_BLOC DE TEXTE_.

• • • • • • •

Que cela entraîne-t-il pour notre vie ?

Bien entendu, ce dépôt, cette Bonne Nouvelle du Salut n’est pas à garder scellée au fond de notre cœur comme le talent de l’intendant craintif qui creuse et qui cache sa pièce.

L’Evangile est un instrument de Salut. Il doit donc être usé ! Oui vous avez bien lu : usé par notre rédemption, usé à notre rédemption ! D’ailleurs, nos bibles chez nous ne devraient-elles pas être usées à force d’être tournées, d’être feuilletées, d’être lues et relues, ruminées, remâchées et méditées ?

L’Évangile n’est pas un livre comme les autres, l’Évangile est un instrument : Il doit servir.

Il s’agit pour nous d’abord de le ‘prendre-avec-nous’, de le comprendre, cum-prendere, de le prendre avec notre intelligence qui est illuminée par l’Esprit Saint donné au Baptême et qui revient en nous à chaque sacrement de l’Eucharistie et de la Pénitence.

L’Esprit-Saint, au sens de la Personne d’Amour qui relie le Père et le Fils dans un baiser mutuel, est l’Esprit du Père et du Fils. Mais Il est aussi l’Esprit au sens de notre esprit. Saint Paul dira : l’Esprit-Saint, c’est l’esprit du Christ. « Celui qui n’a pas l’esprit du Christ ne lui appartient pas. » Mais « celui qui se laisse conduire par l’Esprit, celui-là est fils de Dieu. »

« Nul ne sait ce qu’il y a en Dieu, si ce n’est l’Esprit de Dieu. »

Donc, tout ce qui a été dit par le Père dans l’Ancien Testament comme tout ce qui a été dit par le Fils dans le Nouveau Testament, tout cela a été dit par l’Esprit de Dieu, par l’Esprit-Saint, sous la motion de l’Esprit-Saint. Il faut donc posséder, nous pauvres hommes créés, cet Esprit de Dieu, pour pouvoir comprendre ce que Dieu nous dit comme le rappelle Saint Paul : « Nul ne sait ce qu’il y a en Dieu, si ce n’est l’Esprit de Dieu. »

C’est le don de l’Esprit à l’Église : « Recevez l’Esprit-Saint… »

Il faut que je Le possède en moi : pour que ces mystères de Dieu soient compréhensibles, pour que je puisse les comprendre, c’est-à-dire que je puisse les prendre-avec-moi, les faire miens, et donc vivre avec, vivre d’eux, mieux encore : laisser ces mystères divins se dérouler et se concrétiser à travers moi…

L’Esprit m’est donné pour que je puisse dire oui au mystère de la Sainte Trinité, pour que je puisse dire oui au mystère de la paternité de Dieu, pour que je puisse dire oui au mystère de l’Eucharistie, au mystère de l’Église, au mystère de la Rédemption du monde par le sacrifice de la croix, folie, scandale pour les Grecs ou pour les Juifs, mais sagesse pour Dieu et Ses enfants.

« C’est le Christ qui vit en moi… »

Saint Paul nous rappelle que nous sommes dépositaires de l’Évangile, que nous devons donc le garder dans sa pureté, dans son intégralité grâce à l’Esprit qui habite en nous et nous permet de vivre cet Evangile, c’est-à-dire de l’actualiser en nous, de le réaliser.

• • • • • • •

_Lignes sur l'emplacement des cibles_.
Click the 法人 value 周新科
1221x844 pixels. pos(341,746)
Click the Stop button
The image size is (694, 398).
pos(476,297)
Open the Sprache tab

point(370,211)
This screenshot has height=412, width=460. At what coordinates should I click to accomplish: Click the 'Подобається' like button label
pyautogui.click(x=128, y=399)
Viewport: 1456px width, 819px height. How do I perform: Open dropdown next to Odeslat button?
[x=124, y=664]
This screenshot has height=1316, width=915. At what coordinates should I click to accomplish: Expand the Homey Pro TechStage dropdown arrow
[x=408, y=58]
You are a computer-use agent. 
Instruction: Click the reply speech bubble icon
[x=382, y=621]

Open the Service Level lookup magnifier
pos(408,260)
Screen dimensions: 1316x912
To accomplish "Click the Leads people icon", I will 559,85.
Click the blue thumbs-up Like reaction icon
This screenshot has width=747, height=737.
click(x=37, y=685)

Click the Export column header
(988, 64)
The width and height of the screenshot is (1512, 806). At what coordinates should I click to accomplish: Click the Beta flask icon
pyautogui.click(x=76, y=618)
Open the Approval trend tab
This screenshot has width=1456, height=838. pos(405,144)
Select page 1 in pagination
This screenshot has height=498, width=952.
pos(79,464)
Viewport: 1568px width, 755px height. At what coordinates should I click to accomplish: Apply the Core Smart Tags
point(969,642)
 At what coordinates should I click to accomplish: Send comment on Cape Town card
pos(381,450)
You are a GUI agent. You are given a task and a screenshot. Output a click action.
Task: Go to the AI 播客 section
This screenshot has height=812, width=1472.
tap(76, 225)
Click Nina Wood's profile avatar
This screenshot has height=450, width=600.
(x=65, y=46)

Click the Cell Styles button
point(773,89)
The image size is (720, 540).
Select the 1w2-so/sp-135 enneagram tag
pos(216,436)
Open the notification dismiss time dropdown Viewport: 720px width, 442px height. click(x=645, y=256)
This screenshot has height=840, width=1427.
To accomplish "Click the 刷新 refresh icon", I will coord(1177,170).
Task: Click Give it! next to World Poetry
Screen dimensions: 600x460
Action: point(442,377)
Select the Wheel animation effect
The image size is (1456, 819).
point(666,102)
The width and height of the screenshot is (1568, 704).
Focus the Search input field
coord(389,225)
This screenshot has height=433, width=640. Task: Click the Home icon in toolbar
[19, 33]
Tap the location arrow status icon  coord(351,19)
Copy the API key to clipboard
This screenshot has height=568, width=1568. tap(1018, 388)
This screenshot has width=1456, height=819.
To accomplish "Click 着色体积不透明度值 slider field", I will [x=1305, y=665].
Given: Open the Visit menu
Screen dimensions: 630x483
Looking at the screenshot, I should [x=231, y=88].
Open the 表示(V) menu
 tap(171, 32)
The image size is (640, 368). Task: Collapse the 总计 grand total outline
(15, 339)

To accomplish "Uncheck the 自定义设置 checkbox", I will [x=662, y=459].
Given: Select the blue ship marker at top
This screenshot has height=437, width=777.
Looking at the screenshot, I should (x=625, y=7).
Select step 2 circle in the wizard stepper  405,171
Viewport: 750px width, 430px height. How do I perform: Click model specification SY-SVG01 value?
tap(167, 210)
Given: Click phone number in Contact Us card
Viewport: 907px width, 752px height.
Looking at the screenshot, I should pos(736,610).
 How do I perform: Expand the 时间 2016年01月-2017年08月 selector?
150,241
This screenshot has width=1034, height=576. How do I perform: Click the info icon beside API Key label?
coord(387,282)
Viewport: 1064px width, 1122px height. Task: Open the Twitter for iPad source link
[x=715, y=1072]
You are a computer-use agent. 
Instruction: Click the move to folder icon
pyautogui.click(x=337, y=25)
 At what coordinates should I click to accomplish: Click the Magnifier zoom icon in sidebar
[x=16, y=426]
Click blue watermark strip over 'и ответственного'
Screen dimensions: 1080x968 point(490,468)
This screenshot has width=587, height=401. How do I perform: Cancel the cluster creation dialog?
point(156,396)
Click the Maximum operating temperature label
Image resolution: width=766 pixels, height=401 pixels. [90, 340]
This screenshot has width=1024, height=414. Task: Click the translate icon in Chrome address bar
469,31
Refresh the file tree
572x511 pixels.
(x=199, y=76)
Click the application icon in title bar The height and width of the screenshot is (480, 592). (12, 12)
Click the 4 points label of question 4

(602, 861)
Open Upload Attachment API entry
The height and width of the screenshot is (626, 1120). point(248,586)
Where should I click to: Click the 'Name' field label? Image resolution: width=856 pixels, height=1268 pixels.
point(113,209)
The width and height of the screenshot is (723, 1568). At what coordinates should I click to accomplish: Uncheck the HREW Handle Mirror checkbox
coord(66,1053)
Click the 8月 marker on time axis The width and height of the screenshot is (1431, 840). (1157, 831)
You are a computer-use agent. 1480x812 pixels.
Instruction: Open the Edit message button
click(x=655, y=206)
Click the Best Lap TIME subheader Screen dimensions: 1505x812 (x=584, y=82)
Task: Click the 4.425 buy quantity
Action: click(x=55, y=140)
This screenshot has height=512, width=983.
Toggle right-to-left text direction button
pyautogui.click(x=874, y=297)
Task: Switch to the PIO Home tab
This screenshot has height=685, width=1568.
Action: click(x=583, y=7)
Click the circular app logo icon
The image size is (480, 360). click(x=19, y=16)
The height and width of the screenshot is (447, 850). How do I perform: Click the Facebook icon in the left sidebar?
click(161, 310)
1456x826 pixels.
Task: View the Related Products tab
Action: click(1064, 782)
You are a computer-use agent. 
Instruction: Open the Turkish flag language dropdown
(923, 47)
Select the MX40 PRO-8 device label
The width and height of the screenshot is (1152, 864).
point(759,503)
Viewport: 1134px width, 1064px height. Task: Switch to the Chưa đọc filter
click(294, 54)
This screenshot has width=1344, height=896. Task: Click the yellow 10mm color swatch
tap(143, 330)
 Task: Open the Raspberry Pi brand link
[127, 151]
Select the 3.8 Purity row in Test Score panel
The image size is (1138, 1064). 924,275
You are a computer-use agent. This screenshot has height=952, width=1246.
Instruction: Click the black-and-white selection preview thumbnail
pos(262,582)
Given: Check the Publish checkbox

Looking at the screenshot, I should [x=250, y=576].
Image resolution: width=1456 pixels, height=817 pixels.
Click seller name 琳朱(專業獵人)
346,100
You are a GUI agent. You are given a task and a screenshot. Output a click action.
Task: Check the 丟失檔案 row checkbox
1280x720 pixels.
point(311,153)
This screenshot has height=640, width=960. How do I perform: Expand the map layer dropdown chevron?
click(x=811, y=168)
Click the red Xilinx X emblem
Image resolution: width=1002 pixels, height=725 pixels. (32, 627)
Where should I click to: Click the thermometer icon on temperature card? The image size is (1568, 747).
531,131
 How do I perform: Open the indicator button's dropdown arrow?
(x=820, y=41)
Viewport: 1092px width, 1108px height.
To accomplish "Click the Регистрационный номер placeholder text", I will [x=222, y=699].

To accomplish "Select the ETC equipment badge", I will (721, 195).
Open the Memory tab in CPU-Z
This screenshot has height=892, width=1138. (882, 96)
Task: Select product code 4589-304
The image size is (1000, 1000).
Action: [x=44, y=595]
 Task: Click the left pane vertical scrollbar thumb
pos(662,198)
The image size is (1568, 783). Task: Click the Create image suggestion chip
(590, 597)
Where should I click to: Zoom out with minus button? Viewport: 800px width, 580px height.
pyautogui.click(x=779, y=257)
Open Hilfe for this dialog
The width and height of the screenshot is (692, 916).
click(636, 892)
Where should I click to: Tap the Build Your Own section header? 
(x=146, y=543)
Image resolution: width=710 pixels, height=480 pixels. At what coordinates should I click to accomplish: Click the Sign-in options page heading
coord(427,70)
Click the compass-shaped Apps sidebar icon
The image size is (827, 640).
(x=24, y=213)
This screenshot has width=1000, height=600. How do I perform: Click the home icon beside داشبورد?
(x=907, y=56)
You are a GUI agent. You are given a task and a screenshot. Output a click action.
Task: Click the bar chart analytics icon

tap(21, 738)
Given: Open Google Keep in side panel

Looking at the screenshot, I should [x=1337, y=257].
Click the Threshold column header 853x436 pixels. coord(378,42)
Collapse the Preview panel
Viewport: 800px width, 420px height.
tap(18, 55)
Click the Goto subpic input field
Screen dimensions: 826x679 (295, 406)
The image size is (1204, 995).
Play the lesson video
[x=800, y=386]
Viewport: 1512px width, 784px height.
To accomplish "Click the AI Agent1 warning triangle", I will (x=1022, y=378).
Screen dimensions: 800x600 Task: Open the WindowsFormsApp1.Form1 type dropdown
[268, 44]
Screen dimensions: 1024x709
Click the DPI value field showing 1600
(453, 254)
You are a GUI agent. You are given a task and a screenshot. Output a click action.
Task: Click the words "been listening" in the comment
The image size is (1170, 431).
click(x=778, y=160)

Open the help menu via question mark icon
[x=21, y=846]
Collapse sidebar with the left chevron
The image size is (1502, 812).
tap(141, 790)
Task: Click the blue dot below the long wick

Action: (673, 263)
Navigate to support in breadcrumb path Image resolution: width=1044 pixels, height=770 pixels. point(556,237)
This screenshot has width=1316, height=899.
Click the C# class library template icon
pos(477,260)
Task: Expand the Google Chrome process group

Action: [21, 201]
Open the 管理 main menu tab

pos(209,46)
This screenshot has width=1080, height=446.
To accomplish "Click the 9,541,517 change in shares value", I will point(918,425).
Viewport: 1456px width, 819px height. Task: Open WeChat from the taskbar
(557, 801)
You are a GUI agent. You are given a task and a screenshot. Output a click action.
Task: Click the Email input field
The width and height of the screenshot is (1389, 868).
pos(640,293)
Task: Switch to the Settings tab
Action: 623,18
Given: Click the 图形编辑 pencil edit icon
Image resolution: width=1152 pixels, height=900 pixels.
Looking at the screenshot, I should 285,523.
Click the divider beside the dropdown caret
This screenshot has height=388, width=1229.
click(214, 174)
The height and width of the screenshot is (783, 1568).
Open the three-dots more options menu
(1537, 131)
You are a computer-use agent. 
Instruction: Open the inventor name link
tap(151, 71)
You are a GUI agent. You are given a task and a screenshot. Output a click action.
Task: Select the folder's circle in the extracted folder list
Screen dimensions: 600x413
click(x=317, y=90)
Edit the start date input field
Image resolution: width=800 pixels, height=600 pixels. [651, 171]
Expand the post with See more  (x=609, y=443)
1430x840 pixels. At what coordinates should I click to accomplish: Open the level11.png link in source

• • • • • • •

_EXERCICES À FAIRE_.
(a) Reproduisez le passage du texte sur l'Évangile qui va de « Il s’agit pour » jusqu'à « de la Pénitence. ».
(b) Indiquez si chacune des affirmations suivantes concorde avec le texte sur l'Évangile, en répondant par oui ou par non et en citant les mots décisifs du texte : (i) l'Évangile y est présenté comme un livre comme les autres ; (ii) l'Esprit Saint est donné au Baptême ; (iii) la Bonne Nouvelle du Salut doit être gardée scellée au fond du cœur.
La liste n'est pas nécessaire ici.

_RÉPONSES AUX EXERCICES_.
(a)
Il s’agit pour nous d’abord de le ‘prendre-avec-nous’, de le comprendre, cum-prendere, de le prendre avec notre intelligence qui est illuminée par l’Esprit Saint donné au Baptême et qui revient en nous à chaque sacrement de l’Eucharistie et de la Pénitence.

(b)
(i) Non : « L’Évangile n’est pas un livre comme les autres, l’Évangile est un instrument : Il doit servir. »
(ii) Oui : « notre intelligence qui est illuminée par l’Esprit Saint donné au Baptême »
(iii) Non : « cette Bonne Nouvelle du Salut n’est pas à garder scellée au fond de notre cœur »